_DOCUMENT SECTION_:
Pardon the sarcasm PMW, but it seems you have no idea.

If CR and GLF etc were “blunders” then how come they are doing it over and over again this time against FgAoLnUgN? Did you not know that the CCP philosophy propagates the necessity for repeated cycles of violence against certain groups in order to fabricate some terror induced “harmony” All in the pursuit of molding a society that the party can suck and control.

July 12, 2007 @ 10:33 am | Comment

snow:
which part of “They are still spinning it somehow and not taking up the full responsibility” did you miss?

_DATA RECORDS_:
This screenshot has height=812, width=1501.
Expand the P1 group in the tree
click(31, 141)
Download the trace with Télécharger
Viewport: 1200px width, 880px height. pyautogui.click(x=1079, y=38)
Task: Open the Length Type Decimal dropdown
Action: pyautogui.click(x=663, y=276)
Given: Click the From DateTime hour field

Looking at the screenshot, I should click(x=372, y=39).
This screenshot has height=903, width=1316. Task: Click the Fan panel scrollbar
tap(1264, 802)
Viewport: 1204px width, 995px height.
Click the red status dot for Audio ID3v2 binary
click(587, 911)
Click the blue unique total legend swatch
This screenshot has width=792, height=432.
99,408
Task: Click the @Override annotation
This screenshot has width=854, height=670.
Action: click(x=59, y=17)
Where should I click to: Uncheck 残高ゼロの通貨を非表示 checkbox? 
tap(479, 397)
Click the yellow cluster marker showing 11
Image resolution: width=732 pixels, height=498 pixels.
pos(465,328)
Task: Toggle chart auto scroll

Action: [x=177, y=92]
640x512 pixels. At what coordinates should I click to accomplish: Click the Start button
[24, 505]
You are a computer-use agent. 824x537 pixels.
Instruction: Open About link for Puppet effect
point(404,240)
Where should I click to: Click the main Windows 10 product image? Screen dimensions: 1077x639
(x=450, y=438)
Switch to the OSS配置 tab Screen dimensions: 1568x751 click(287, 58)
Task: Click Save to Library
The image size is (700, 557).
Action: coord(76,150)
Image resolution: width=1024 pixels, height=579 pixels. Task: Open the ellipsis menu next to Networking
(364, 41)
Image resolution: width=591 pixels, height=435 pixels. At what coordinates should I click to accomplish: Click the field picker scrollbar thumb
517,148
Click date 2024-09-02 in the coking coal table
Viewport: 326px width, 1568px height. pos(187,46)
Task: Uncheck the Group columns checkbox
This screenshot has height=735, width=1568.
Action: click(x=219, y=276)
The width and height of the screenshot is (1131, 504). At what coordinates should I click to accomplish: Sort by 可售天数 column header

_REQUESTS_:
A. From the comment thread above the data, transcribe the passage that begins at the words "If CR and GLF" and stops after "did you miss?".
B. Pick up the comment thread about the Chinese Communist Party after its last line and write the next part.

_ANSWERS TO THE EXERCISES_:
A.
If CR and GLF etc were “blunders” then how come they are doing it over and over again this time against FgAoLnUgN? Did you not know that the CCP philosophy propagates the necessity for repeated cycles of violence against certain groups in order to fabricate some terror induced “harmony” All in the pursuit of molding a society that the party can suck and control.

July 12, 2007 @ 10:33 am | Comment

snow:
which part of “They are still spinning it somehow and not taking up the full responsibility” did you miss?

B.
I’m not trying to excuse either the great leap forward or the cultural revolution, nor to tone down the severity. If the word “blunder” threw you off, my bad. I assume you know Chinese and you know what’s said officially. Blunder, mistake, whatever. It IS recognized. As to how they’ve compensated for those mistakes or how they’ve tried to avert such events in terms of reforming the system, they did a pretty shitty job at it. But does that mean twisting facts about CCP’s history education/propaganda is justified? That’s what I’ve been contending with. I don’t mind the CCP bashing at all. Thing is, when you get people thinking the CCP has to “nurture” hatred toward the Americans, you are getting it wrong! And my personal view is that people delude themselves into that kind of thinking just because blaming the CCP is a more convenient alternative to actual thinking and fact checking. Wouldn’t it serve you better, even just for the sake of CCP bashing, if you get your facts straight?

I’m not gonna get into FLG with you, as I can see that is your sweet spot on which I clearly have different views and don’t consider FLG to be of much similarity with the past political movements. Unless you want a separate debate on that, I’ll refrain from commenting on anything FLG related.

July 12, 2007 @ 11:29 am | Comment

“Thing is, when you get people thinking the CCP has to “nurture” hatred toward the Americans, you are getting it wrong!”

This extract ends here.